Mon premier combat important porte sur l'araignée : mes deux unités de cavalerie fusent sur elle et attaquent sauvagement : ses défenses sont telles que je n'arrivent pas à l'éliminer : elle
réplique et détruit entièrement une des deux unités : l'autre se voit réduite à un seul cavalier. C'est ce que l'on peut appeler une attaque manquée : non seulement l'araignée est toujours la, mais
maintenant, mon flanc gauche est fragilisé : il me reste des archers et quelques troupes d'infanterie !
Pendant ce temps, j'ai heureusement réussi à transformer ma cavalerie en troupe d'élite, grâce à mon lieu remarquable.
Si l'on regarde maintenant sur mon flanc droit, c'est plutôt le statu quo : nous avons avancé nos troupes au contact, et Philippe a disposé certains de ses nains dans des forêts pour les protéger
de mes archers : je dois donc aller au contact, ce que je fais avec mes 2 unités de cavalerie goblins, mais aussi avec mon infanterie.

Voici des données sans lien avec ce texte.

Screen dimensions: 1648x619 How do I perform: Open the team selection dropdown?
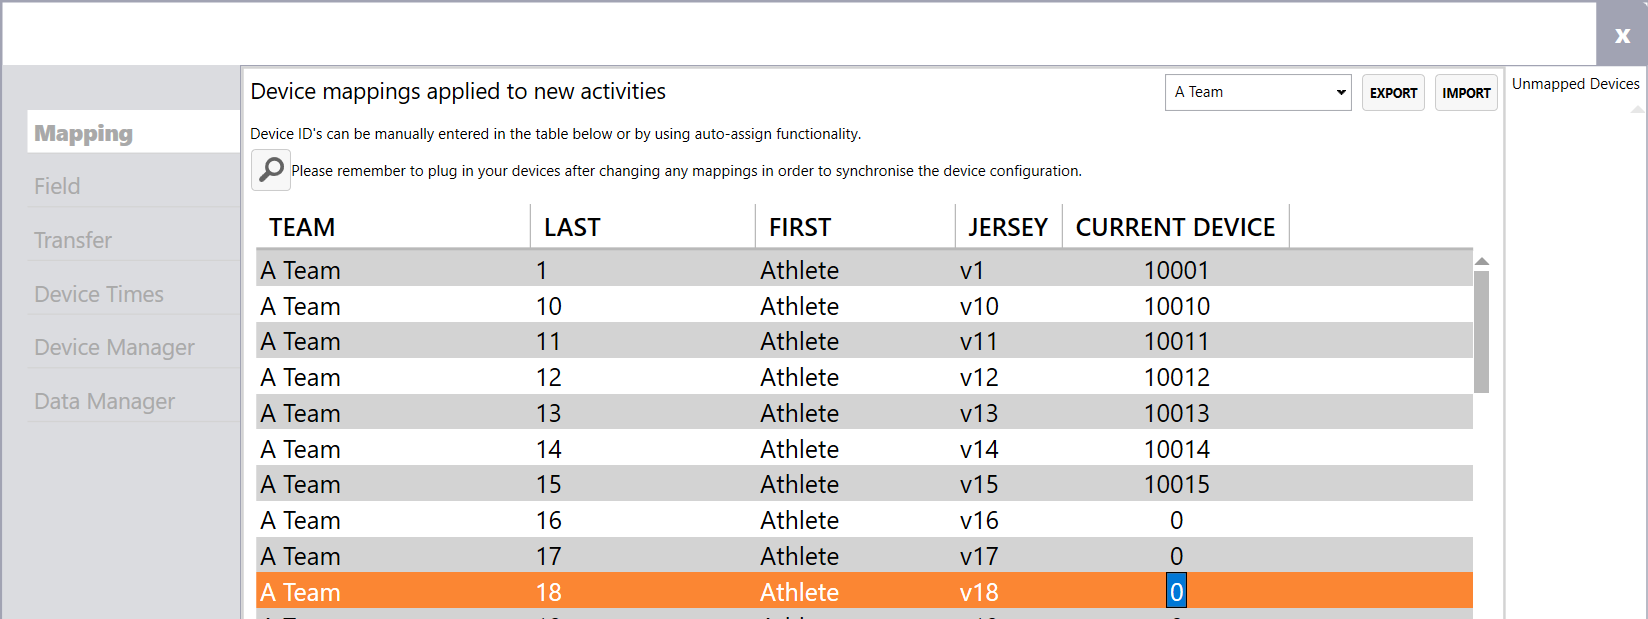(x=1257, y=92)
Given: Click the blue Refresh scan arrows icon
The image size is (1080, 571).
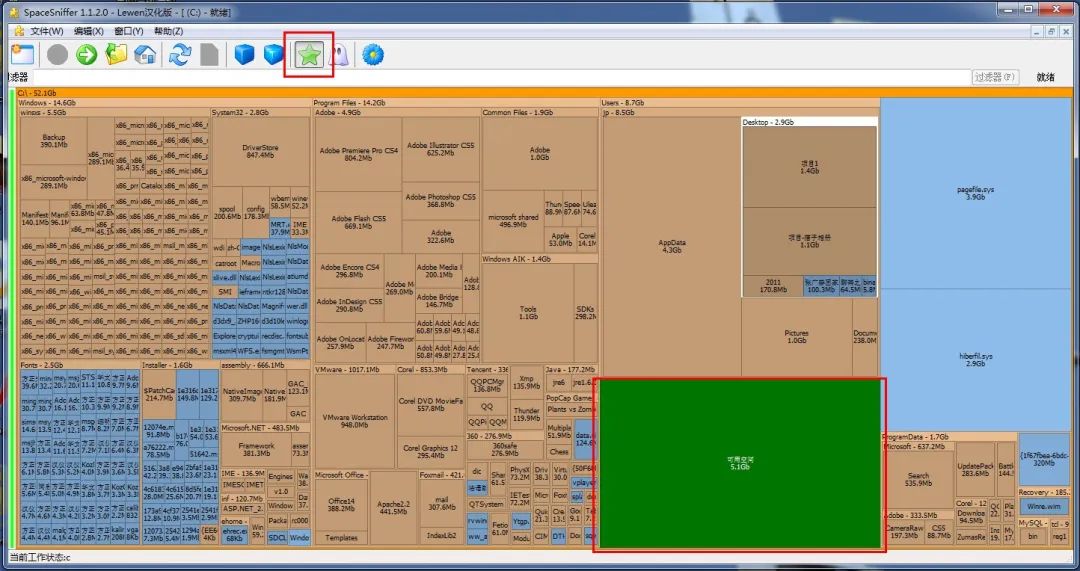Looking at the screenshot, I should [180, 55].
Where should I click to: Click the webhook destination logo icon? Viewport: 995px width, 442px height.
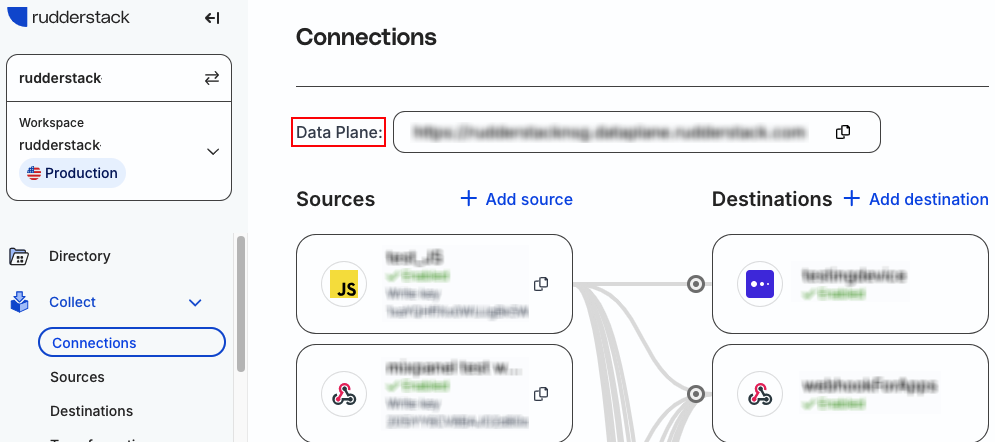coord(760,394)
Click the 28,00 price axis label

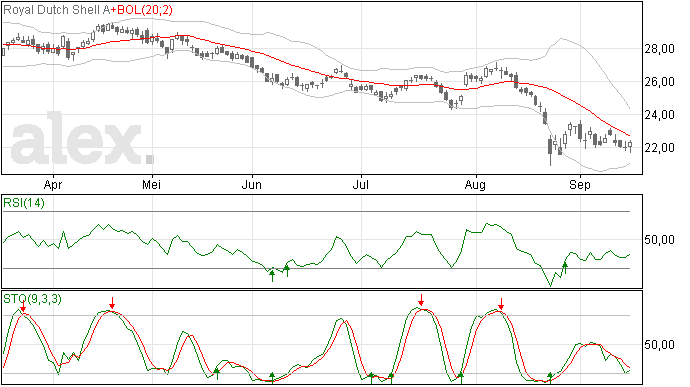(659, 49)
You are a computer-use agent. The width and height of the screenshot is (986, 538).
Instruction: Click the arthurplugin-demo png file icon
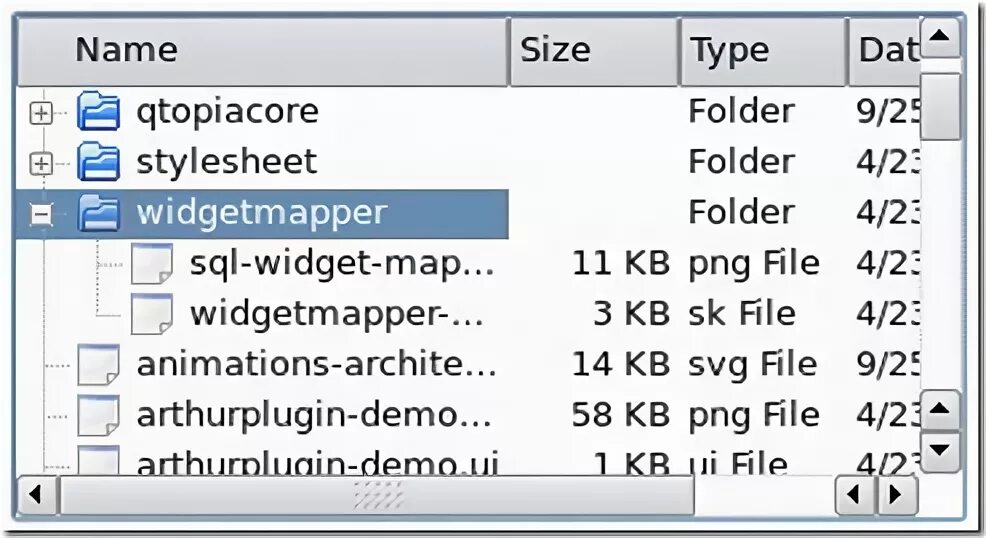[98, 415]
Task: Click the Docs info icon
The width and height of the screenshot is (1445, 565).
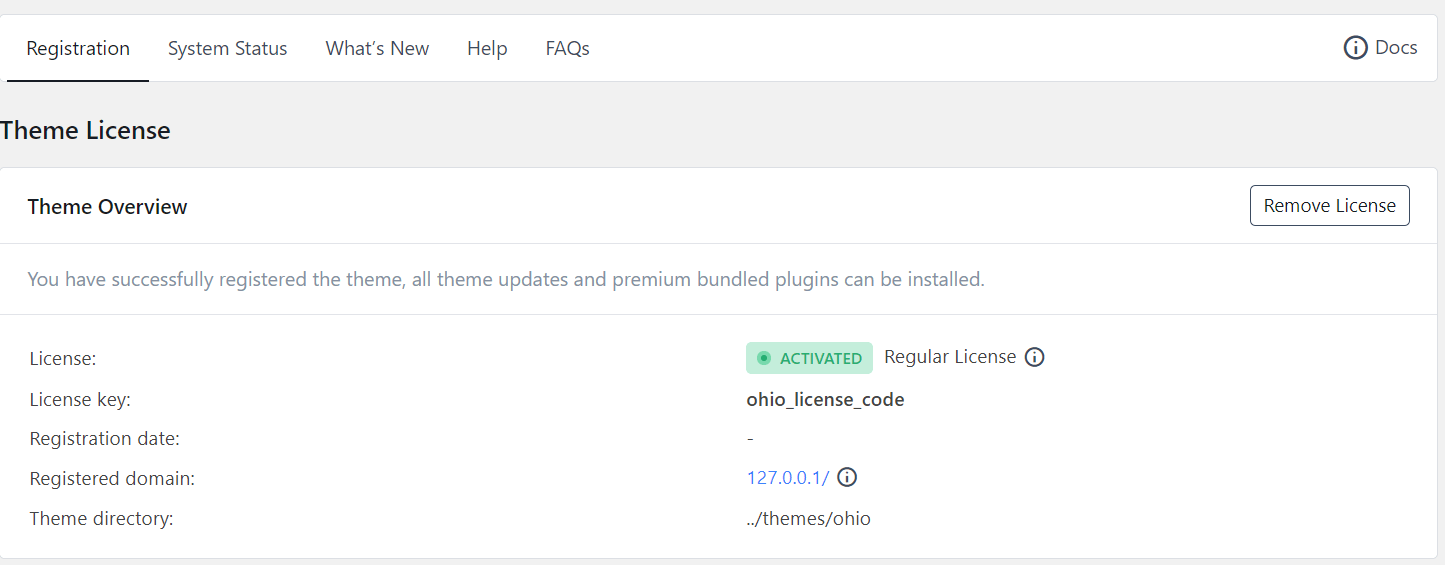Action: click(1355, 48)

Le combat est longtemps indécis, mais j'arrive
néanmoins à avoir l'avantage, notamment grâce à des tirages assez bons aux dés : j'arrive ainsi à détruire certaines de ses unités, alors que les miennes ne sont que blessées et non pas détruites.
Un point important de règles est qu'une troupe blessée attaque toujours avec la même force : c'est juste qu'elle encaissera moins bien les dégâts, jusqu'à annihilation. Ainsi, mes troupes blessées
ne sont nullement amoindries : cette simplification des règles de wargames sont donc clairement à mon avantage sur cette partie.

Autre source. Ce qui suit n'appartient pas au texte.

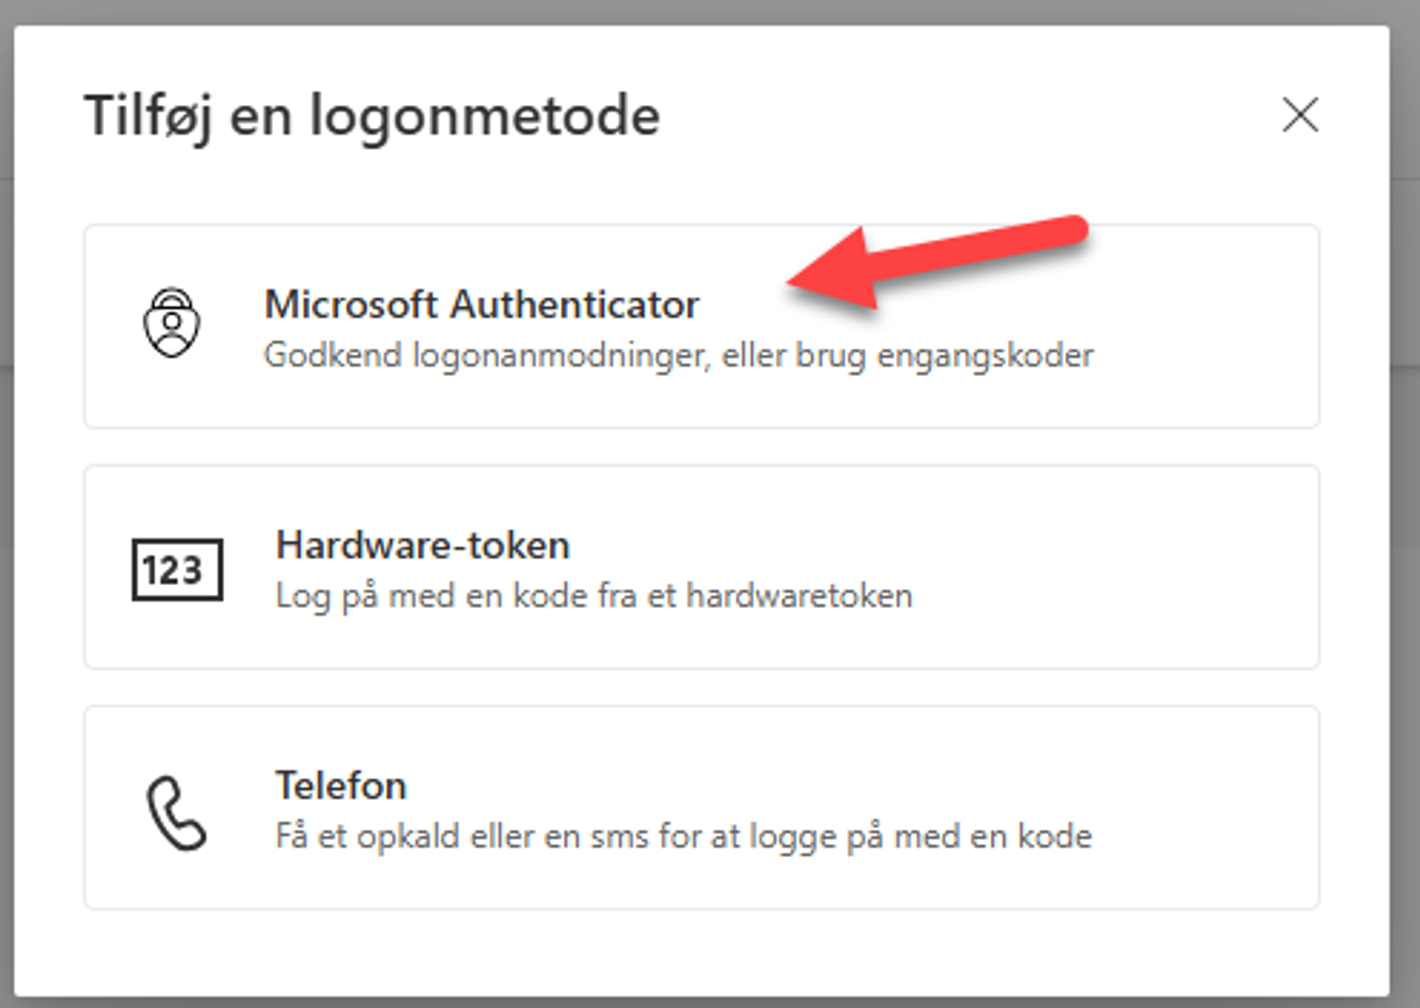Click 'Godkend logonanmodninger, eller brug engangskoder' description
The image size is (1420, 1008).
(x=678, y=356)
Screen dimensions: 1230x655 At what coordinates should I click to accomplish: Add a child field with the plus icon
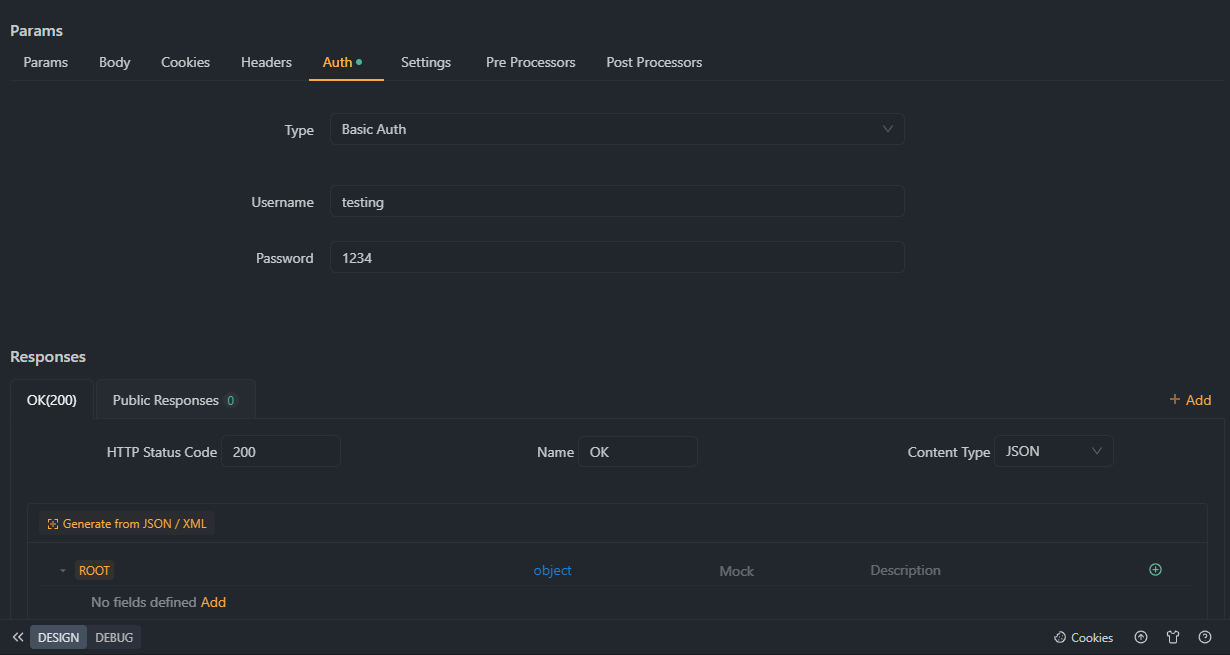coord(1155,569)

Je lance ensuite un sort très puissant pour animer les forêts et blesser les troupes ennemies situées dedans. Ce sort est d'autant plus fort que Philippe a disséminé de nombreuses unités dedans,
pour se protéger de mes archers, rendus inefficaces depuis quasiment le début de la partie. Mon sort permet de blesser ses unités mais n'en détruit aucune complètement.
Le combat se poursuit sur les 3 parties du plateau, et je me retrouve avec un net avantage : j'ai détruit 5 de ses unités, tandis qu'il se retrouve juste avec 1 de mes unités détruites.
Il me reste une dernière unité à détruire pour parvenir à la victoire, et mon choix s'oriente vers une de ses troupes d'infanterie situées au milieu : c'est une cible de choix pour ma cavalerie
d'élite, qui se rue à l'assaut.
Sa troupe est rapidement blessée et se retrouve réduite à une seule figurine : Philippe opte alors pour un repli stratégique vers son lieu remarquable, pour se soigner et revenir au nombre de trois
figurines. Seulement voila, je suis juste derrière lui, et il lui faut un tour pour que la tuile fasse effet : il me faut donc le détruire maintenant, avant sa "régénération".
Ma cavalerie, mais aussi une troupe d'infanterie, arrivent au contact de son unité , et je porte le coup de grâce en la réduisant en miettes. J'ai ainsi ma 6eme unité ennemie, et la victoire est
mienne !
Au final,
Battlelore est un bon jeu, avec une dimension épique et un thème très présent. Je me suis bien amusé, et c'est vrai qu'il donne envie de tester toutes les unités.
Seulement voila :
- en tant qu'ancien wargamer, la simplicité des règles me gêne un peu,
- en tant qu'ancien joueur de jeux de figurines, je ne retrouve pas la richesse de l'univers, ni le nombre et la qualité des figurines,
- en tant que joueur de jeux de plateau, je trouve les mécanismes assez classiques finalement.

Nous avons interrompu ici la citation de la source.